Suddenly, a huge wave loomed off the bow, huge even for a ship the size of the QE2, at nearly 1,000 feet long, more than 100 feet wide, carrying nearly 3,000 people.
Hundreds of miles from shore, the face of the wave was steep, like a breaking wall of water. Warwick later described that "it looked as though the ship was headed for the white cliffs of Dover."
Officers on the bridge estimated the wave at 92 feet, because they were eyeball to eyeball with the crest.
"(I)t broke with tremendous force over the bow. An incredible shudder went through the ship, followed a few minutes later by two smaller shudders," Warwick recalled in a 1996 article in Marine Observer.
The ship's bow dropped into a "hole" of a trough behind the first wave and was hit by a second wave of between 91 and 96 feet high that cleaned a mast right off the foredeck.
Warwick, his passengers and crew were lucky. No one was injured. It was a far different fate for the German container ship Munchen, which sank in the middle of the Atlantic in 1978 with no warning, no May Day.

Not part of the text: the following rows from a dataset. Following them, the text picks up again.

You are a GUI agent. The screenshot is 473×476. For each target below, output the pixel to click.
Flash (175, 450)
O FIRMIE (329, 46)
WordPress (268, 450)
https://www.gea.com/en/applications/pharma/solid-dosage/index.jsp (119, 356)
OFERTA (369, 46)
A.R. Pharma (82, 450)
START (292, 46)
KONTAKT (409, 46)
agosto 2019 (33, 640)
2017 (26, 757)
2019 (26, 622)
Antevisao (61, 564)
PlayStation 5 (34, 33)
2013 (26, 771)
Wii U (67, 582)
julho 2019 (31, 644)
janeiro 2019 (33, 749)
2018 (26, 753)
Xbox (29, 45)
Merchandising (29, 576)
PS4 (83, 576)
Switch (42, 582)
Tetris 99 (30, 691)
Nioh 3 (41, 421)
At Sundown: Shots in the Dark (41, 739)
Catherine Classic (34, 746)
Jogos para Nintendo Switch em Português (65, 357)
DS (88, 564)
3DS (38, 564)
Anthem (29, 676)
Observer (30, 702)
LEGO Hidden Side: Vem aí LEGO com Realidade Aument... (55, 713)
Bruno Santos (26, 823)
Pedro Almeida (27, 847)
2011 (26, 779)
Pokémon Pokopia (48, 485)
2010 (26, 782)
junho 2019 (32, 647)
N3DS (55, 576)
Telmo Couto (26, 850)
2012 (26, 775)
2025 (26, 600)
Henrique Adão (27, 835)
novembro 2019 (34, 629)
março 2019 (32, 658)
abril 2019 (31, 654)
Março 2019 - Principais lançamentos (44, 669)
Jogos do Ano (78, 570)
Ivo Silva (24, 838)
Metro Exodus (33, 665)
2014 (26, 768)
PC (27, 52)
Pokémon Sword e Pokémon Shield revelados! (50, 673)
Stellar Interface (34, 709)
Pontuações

Its not uncommon for these waves to reach over 90 feet high. The southerns areas around the two capes are a prime area as currents along with storms brew up some real monsters.
AV
What an awesome photo - and scary story.
Most of the new liners look topheavy to me. Any pix of this ship ?
They get the same weather reports as we do. What were they thinking? Save a little fuel?